I mean, the original plan that pretty much every one agreed on was to absolutely not give it access to the internet. Which already went out the window on day one.

rolux 6 hours ago|||
[dead]
tingletech 6 hours ago||||
I agree that anthropomorphizing is a real risk with LLMs, but what about zoomorphizing? Can feel bad for LLMs without attributing them human emotions/motivations/reasoning?
fsdf2 6 hours ago||
tell me youre joking.

seriously. lmao. if you aint, I dunno what to say.

andai 7 hours ago||
In the year 2032: ARC-AGI-13: Almost definitely AGI this time!
OsrsNeedsf2P 7 hours ago||
Some of these tasks are crazy. Even I can't beat them: https://arcprize.org/tasks/ar25
ZeWaka 7 hours ago||
Just finished it, 8/8. I mostly approached it by winging it and shuffling things around that looked good and like it was approaching the goal, since there's plenty of time to finish.
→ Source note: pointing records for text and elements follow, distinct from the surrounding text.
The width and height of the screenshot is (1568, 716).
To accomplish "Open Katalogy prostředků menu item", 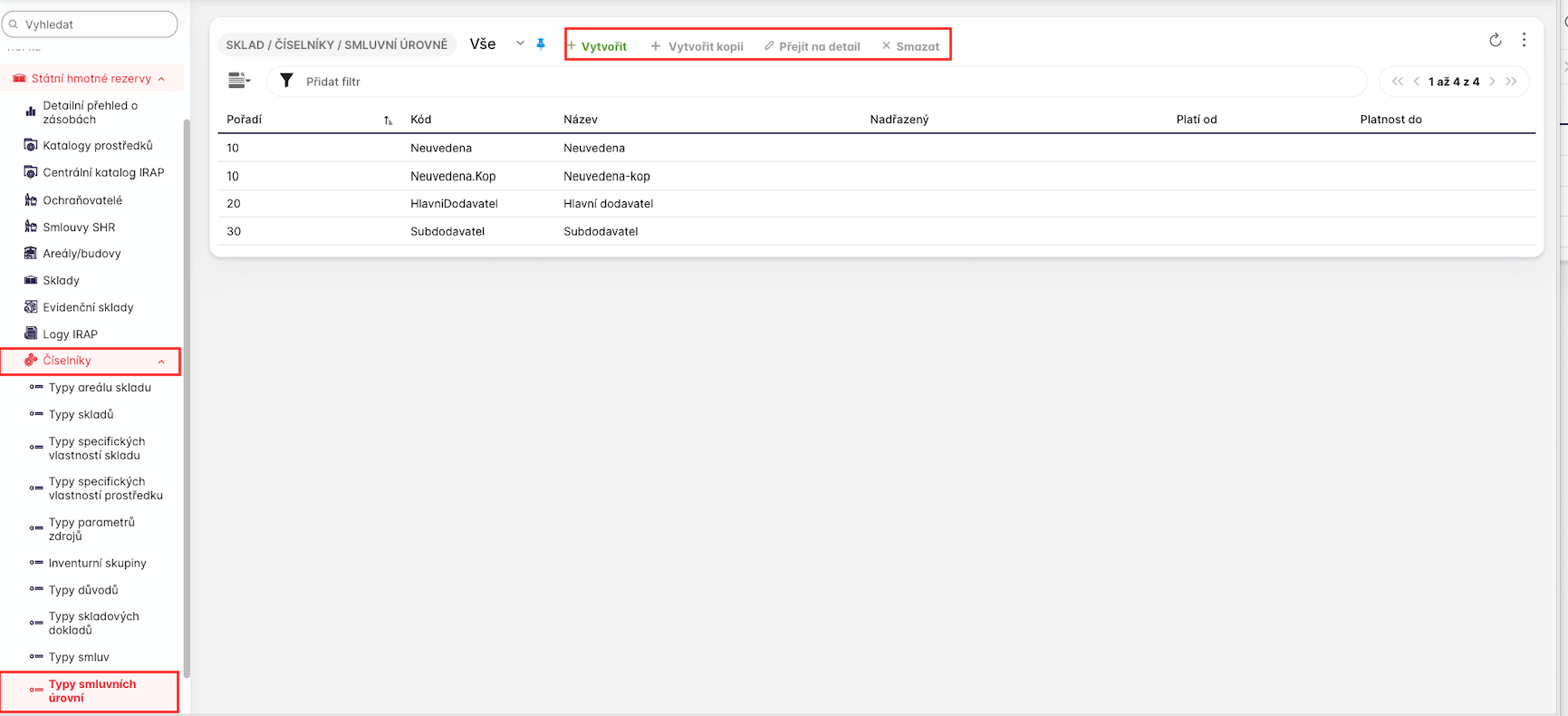I will click(x=97, y=146).
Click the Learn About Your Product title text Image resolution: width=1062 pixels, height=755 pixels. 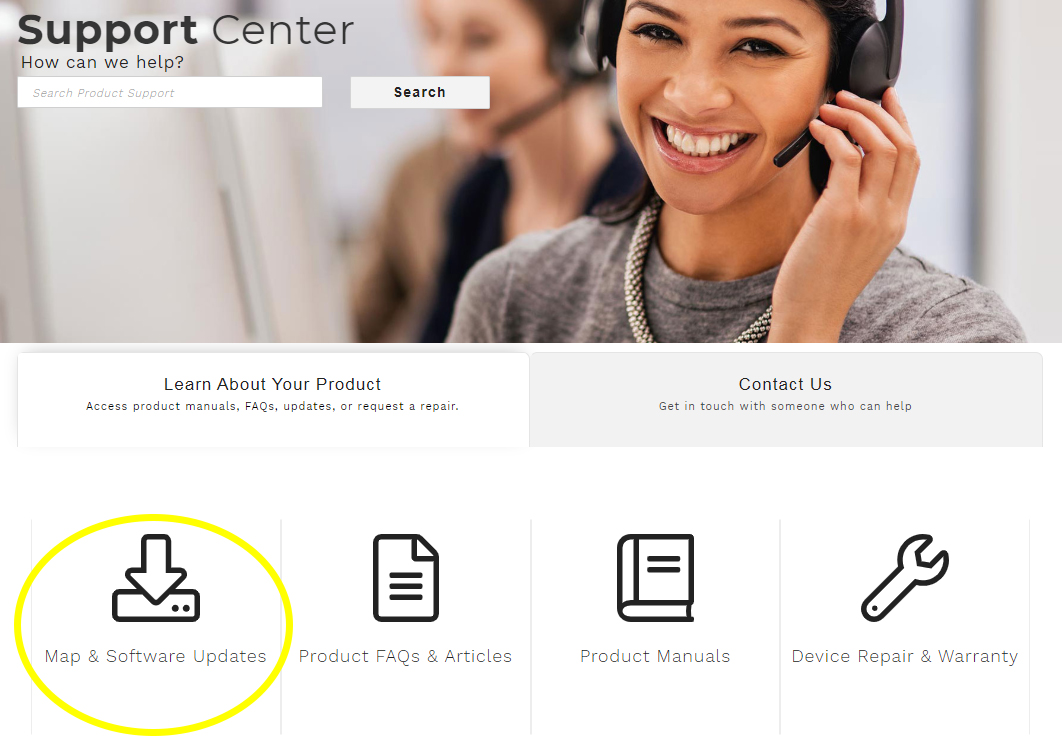(272, 384)
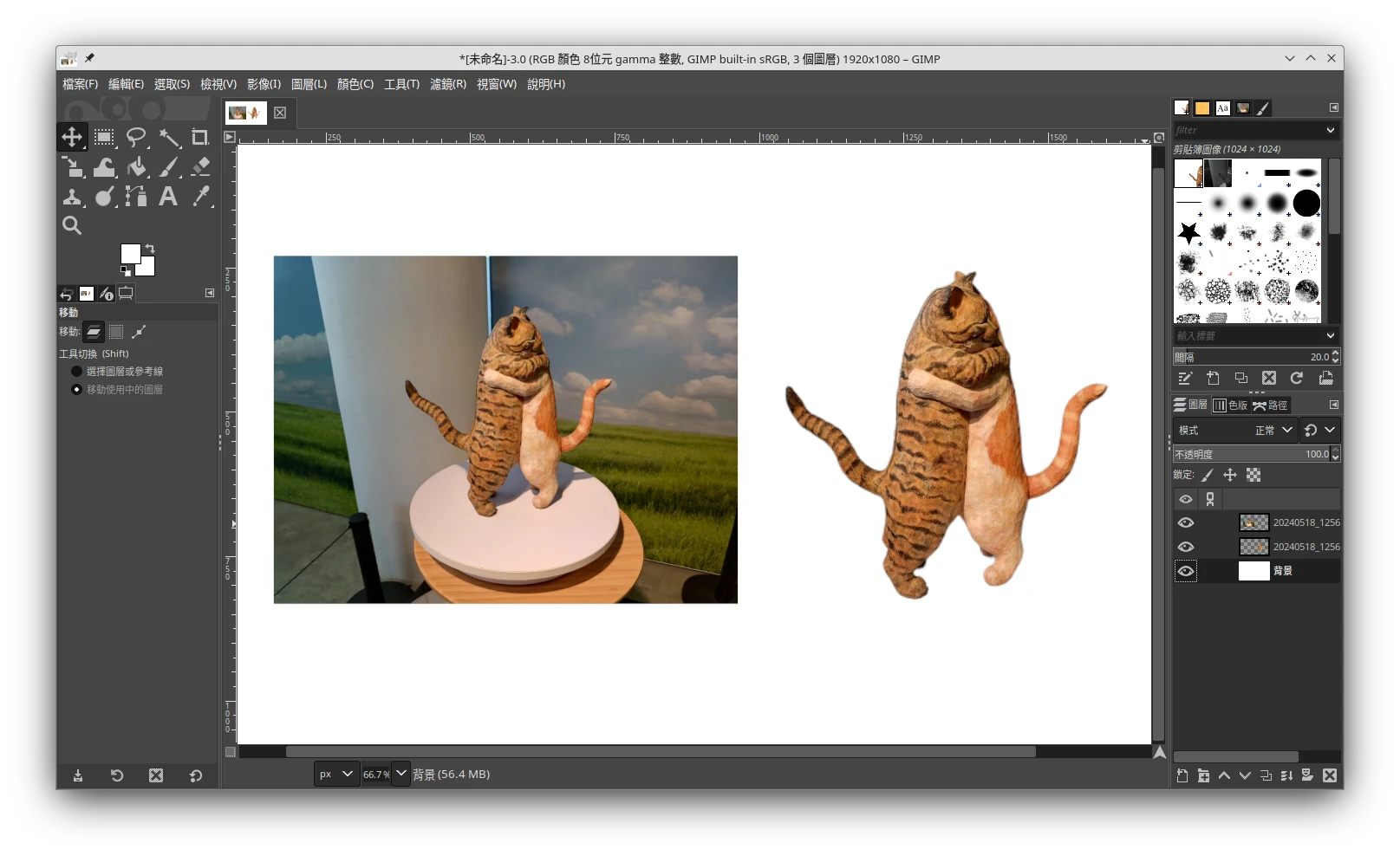Select the Move tool in toolbox
Viewport: 1400px width, 856px height.
coord(72,137)
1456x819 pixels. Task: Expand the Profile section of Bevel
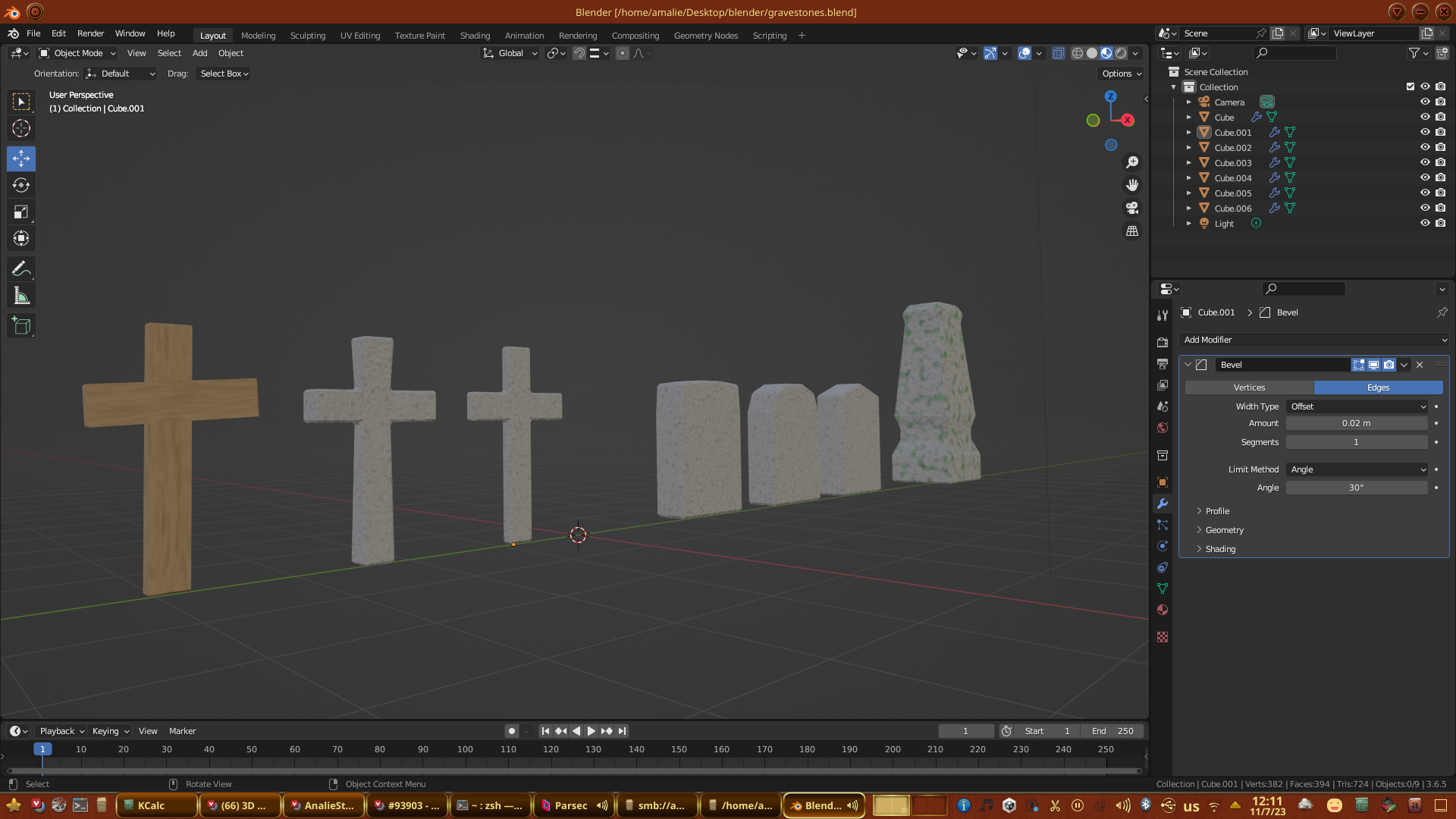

I still don't quite understand the exact mirroring rules at play.

ACCount37 7 hours ago|||
You control the mirroring by moving the axis, they're what reflects your shapes. So my first move was always to identify the symmetries in the target shape, and position the axis accordingly.
danilor 5 hours ago|||
I got stuck on 7/8 for a good while because I learned the rules wrong. I thought every bracket square needed to be lit.
ustad 7 hours ago|||
You are joking right?
daemonologist 7 hours ago|||
That one was interesting - I found it a lot of work to plan in advance but trivial to complete because at every point there was only one sensible course of action. After a couple of rounds I didn't bother planning and just lined things up as I went.
IsTom 7 hours ago|||
The most difficult thing about this was controls being unresponsive (at least on firefox).
ball_of_lint 7 hours ago|||
solved first try with 577 actions, not trying hard to optimize for low action count.
programjames 7 hours ago||
I think that is the tester's action count. Either that or we coincidentally got the exact same count.
fsdf2 6 hours ago||
I did the first round literally in 5 secs. How can you not 'get it'? lol
chaise 7 hours ago||
The official leaderboard for ARC-AGI-3 for current LLMs : https://arcprize.org/leaderboard (yous should select the 3th leaderboard)

CRAZY 0.1% in average lmao

Corence 7 hours ago|
Note the scoring function is significantly different for ARC-AGI-3. It isn't the percentage of tests passed like previous versions, it's the square of the efficiency ratio -- how many steps the model needed vs the second best human.

So if a model can solve every question but takes 10x as many steps as the second best human it will get a score of 1%.

Geee 6 hours ago||
Would be fun to play but the controls are janky.
k2xl 5 hours ago||
I submitted puzzle game Pathology (https://thinky.gg) for ARC Prize 3. Sad to see didn’t hear back from the committee.

It is a simple game with simple rules that solvers have an incredibly difficult time solving compared to humans at a certain level. Solutions are easy to validate but hard to find.